BEGIN Text segment
On 26.01.21 15:58, Oscar Salvador wrote:
On Tue, Jan 26, 2021 at 10:36:21AM +0100, David Hildenbrand wrote:
I think either keep it completely simple (only free vmemmap of hugetlb
pages allocated early during boot - which is what's not sufficient for
some use cases) or implement the full thing properly (meaning, solve
most challenging issues to get the basics running).
I don't want to have some easy parts of complex features merged (e.g.,
breaking other stuff as you indicate below), and later finding out "it's
not that easy" again and being stuck with it forever.
Well, we could try to do an optimistic allocation, without tricky loopings.
If that fails, refuse to shrink the pool at that moment.
The user could always try to shrink it later via /proc/sys/vm/nr_hugepages
interface.
But I am just thinking out loud..
The real issue seems to be discarding the vmemmap on any memory that has
movability constraints - CMA and ZONE_MOVABLE; otherwise, as discussed,
we can reuse parts of the thingy we're freeing for the vmemmap. Not that
it would be ideal: that once-a-huge-page thing will never ever be a huge
page again - but if it helps with OOM in corner cases, sure.
Possible simplification: don't perform the optimization for now with
free huge pages residing on ZONE_MOVABLE or CMA. Certainly not perfect:
what happens when migrating a huge page from ZONE_NORMAL to
(ZONE_MOVABLE|CMA)?
Of course, this means that e.g: memory-hotplug (hot-remove) will not fully work
when this in place, but well.
Can you elaborate? Are we're talking about having hugepages in
ZONE_MOVABLE that are not migratable (and/or dissolvable) anymore? Than
a clear NACK from my side.
Pretty much, yeah.
Note that we most likely soon have to tackle migrating/dissolving (free)
hugetlbfs pages from alloc_contig_range() context - e.g., for CMA
allocations. That's certainly something to keep in mind regarding any
approaches that already break offline_pages().
--
Thanks,
David / dhildenb
END Text segment
BEGIN Data entries
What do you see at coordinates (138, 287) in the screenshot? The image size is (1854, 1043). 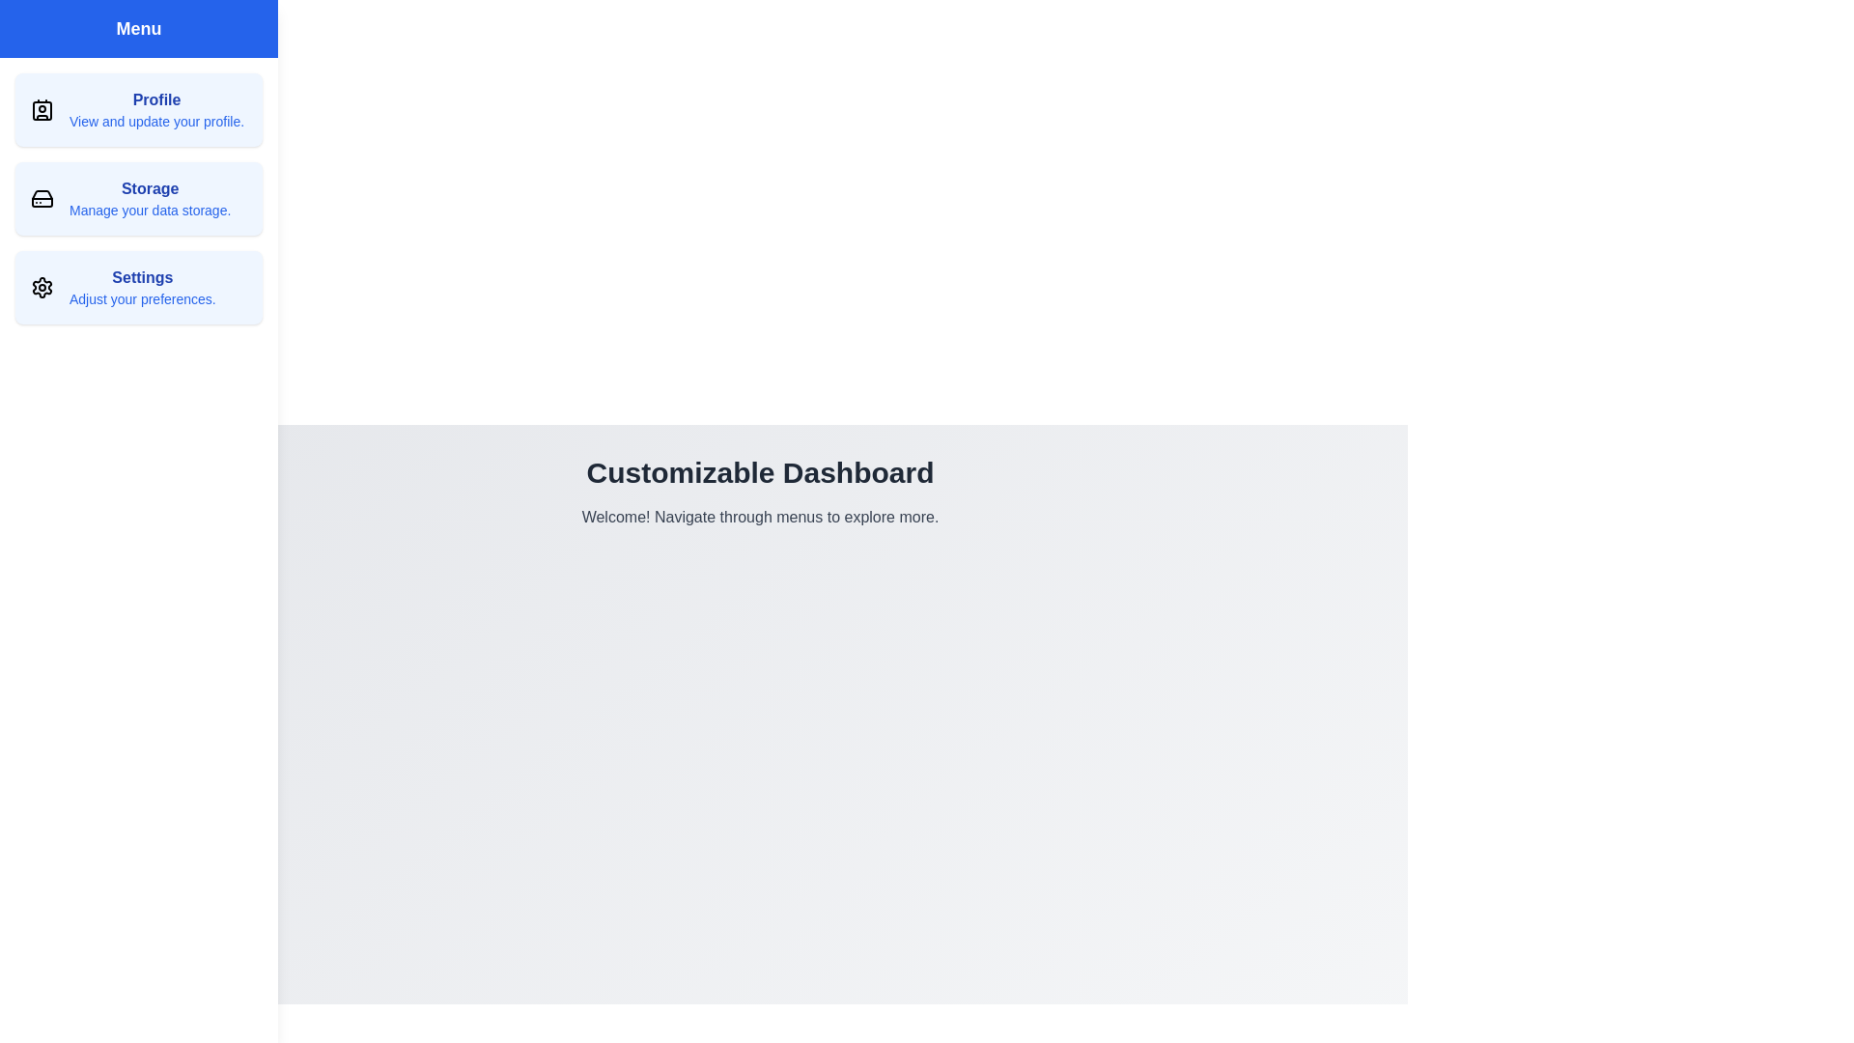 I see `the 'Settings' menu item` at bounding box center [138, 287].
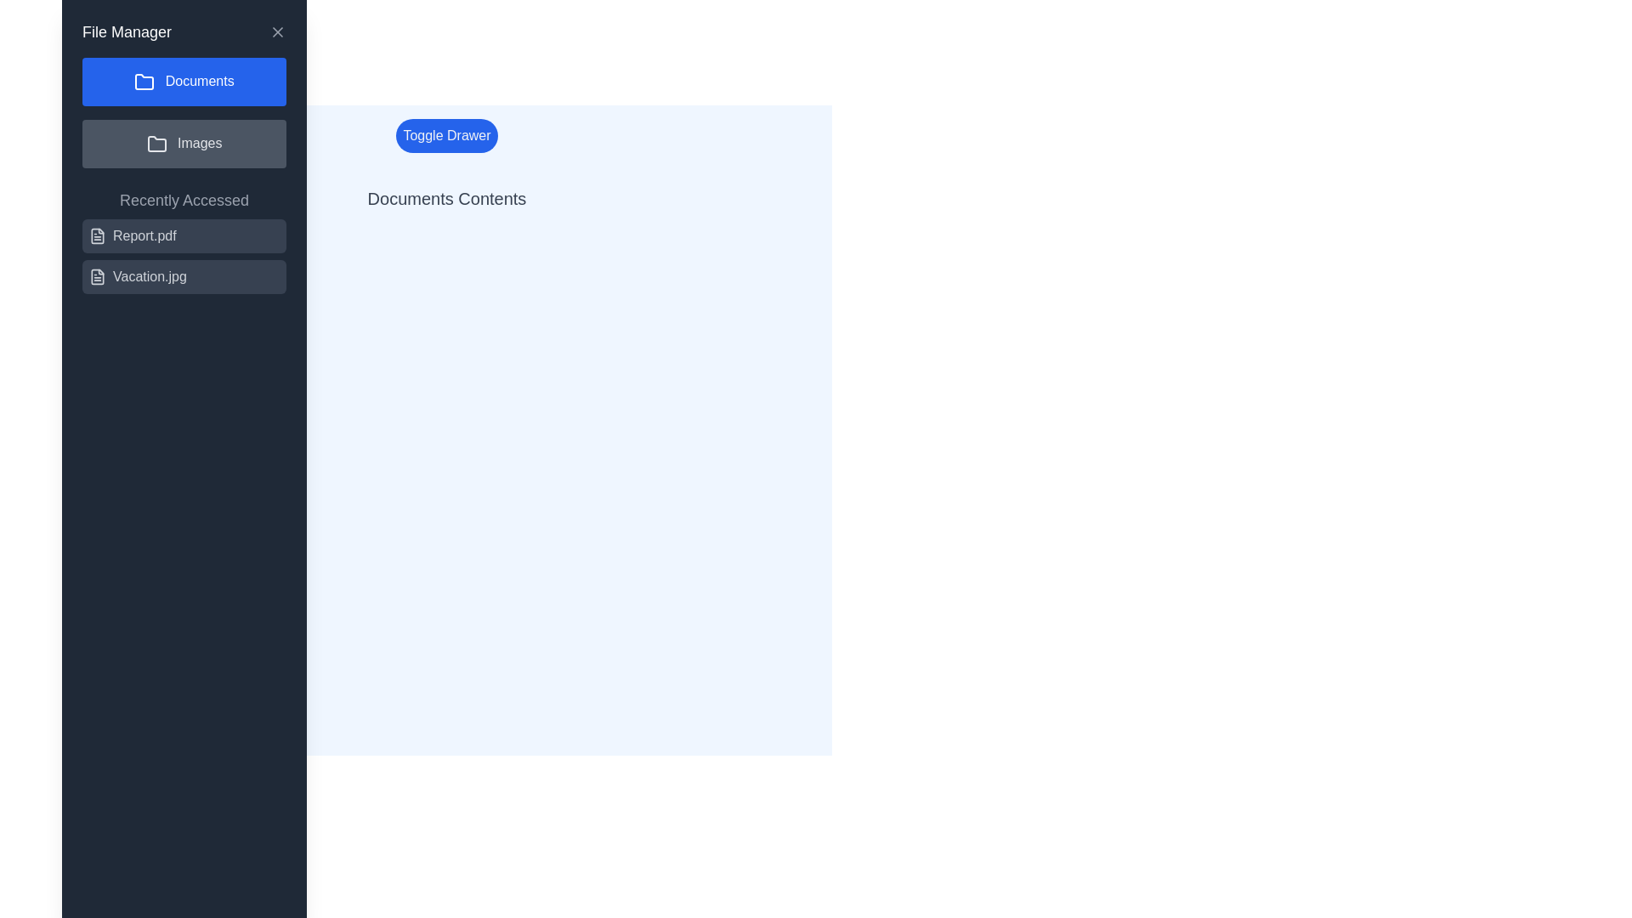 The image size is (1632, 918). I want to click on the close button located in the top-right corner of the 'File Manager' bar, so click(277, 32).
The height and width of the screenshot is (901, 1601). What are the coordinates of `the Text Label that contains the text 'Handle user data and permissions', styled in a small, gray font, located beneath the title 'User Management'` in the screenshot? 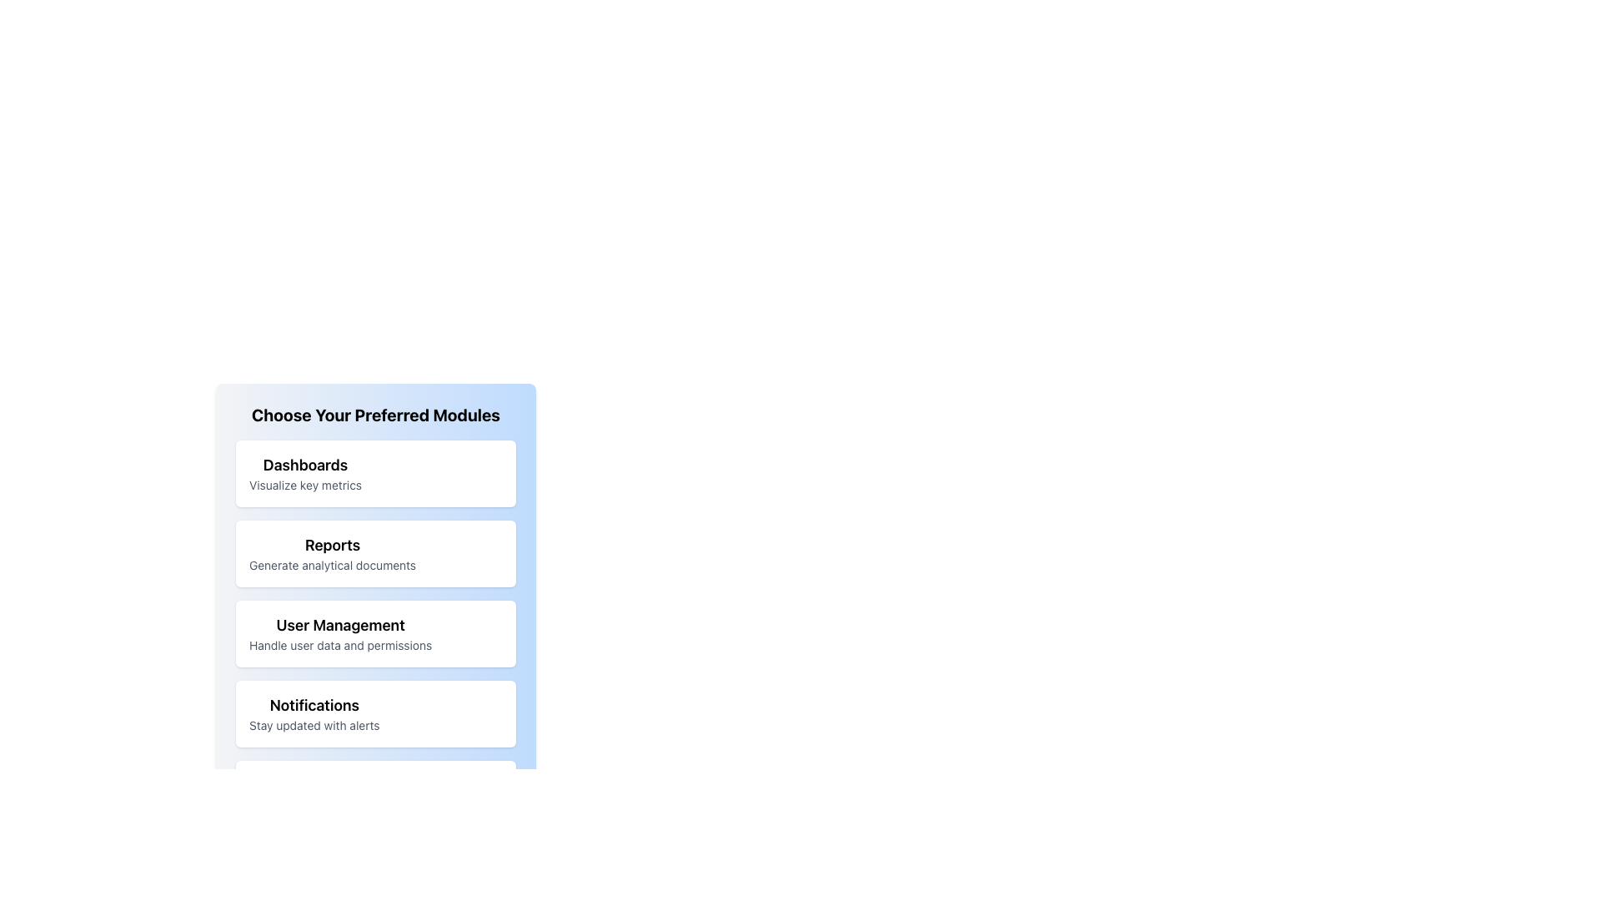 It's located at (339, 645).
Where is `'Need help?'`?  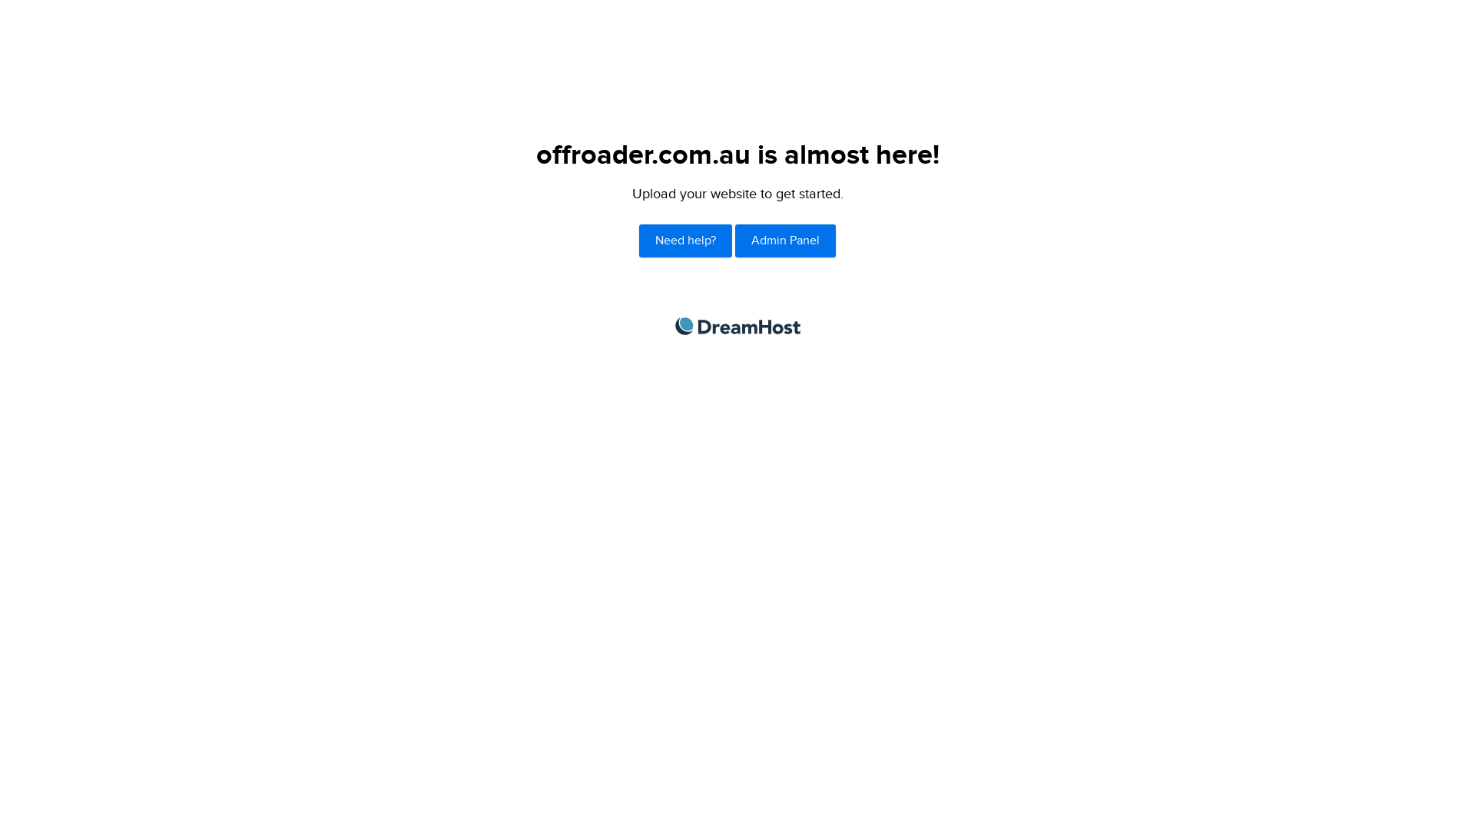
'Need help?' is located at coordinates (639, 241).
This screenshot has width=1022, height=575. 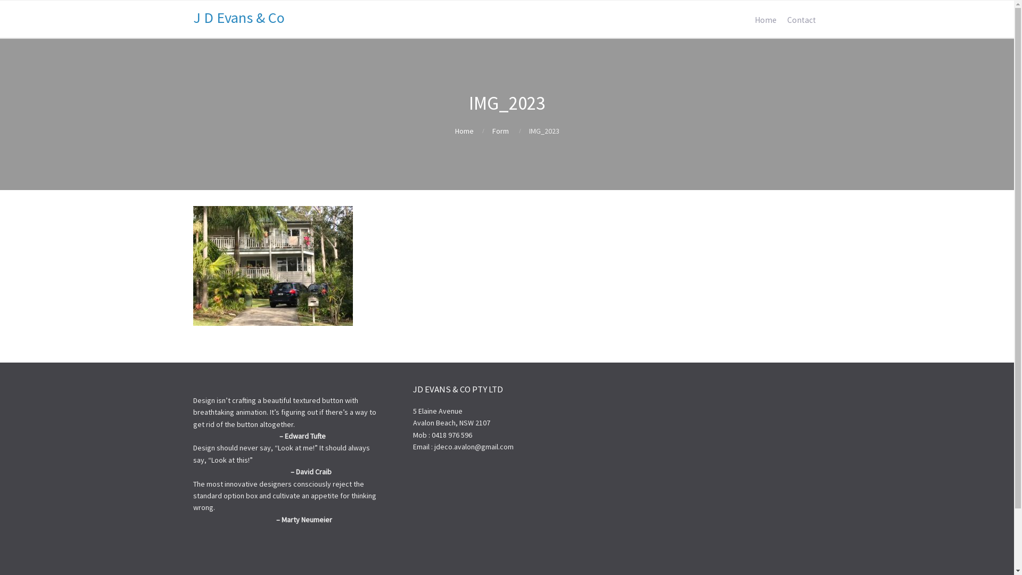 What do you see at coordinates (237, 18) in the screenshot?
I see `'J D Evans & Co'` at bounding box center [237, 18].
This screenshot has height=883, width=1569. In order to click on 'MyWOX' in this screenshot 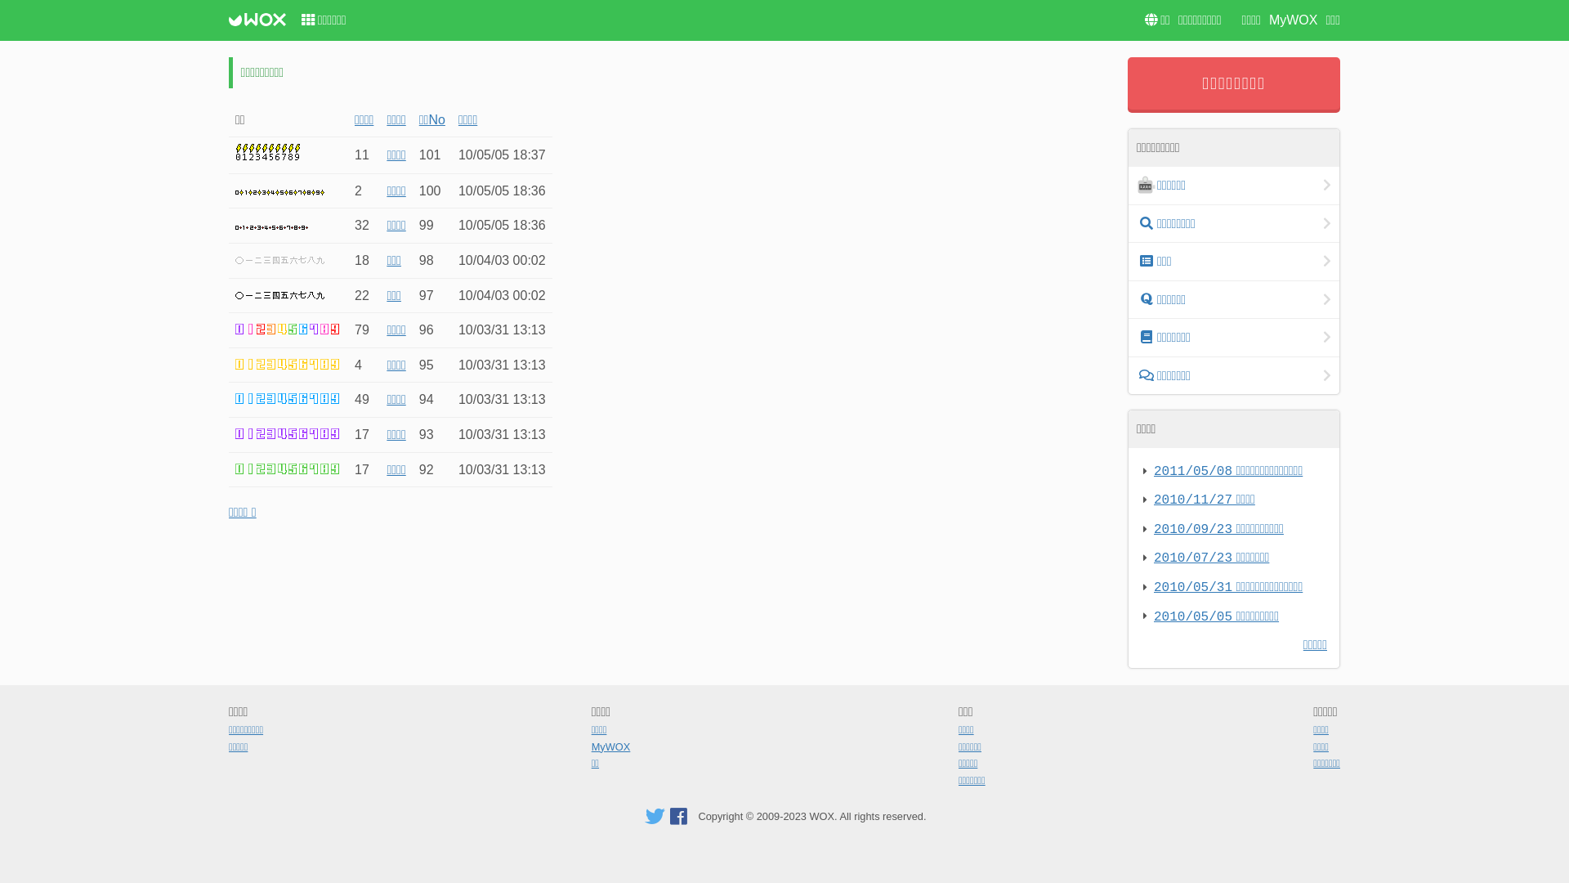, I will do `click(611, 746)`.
END Data entries
Brief 1: Rewrite the stretch of the hugetlb vmemmap thread from "Possible simplification: don't" through "place, but well.", putting "ZONE_DMA32" in place of "ZONE_NORMAL".
Brief 2:
Answer these questions from the hugetlb vmemmap thread:
(a) Through which interface could the user try to shrink the pool later?
(b) Which two kinds of memory are named as having movability constraints?
(c) From which context may free hugetlbfs pages soon have to be migrated or dissolved?
The records have no connection to the hugetlb vmemmap thread.

Full output 1:
Possible simplification: don't perform the optimization for now with
free huge pages residing on ZONE_MOVABLE or CMA. Certainly not perfect:
what happens when migrating a huge page from ZONE_DMA32 to
(ZONE_MOVABLE|CMA)?
Of course, this means that e.g: memory-hotplug (hot-remove) will not fully work
when this in place, but well.

Full output 2:
(a) /proc/sys/vm/nr_hugepages
(b) CMA and ZONE_MOVABLE
(c) alloc_contig_range()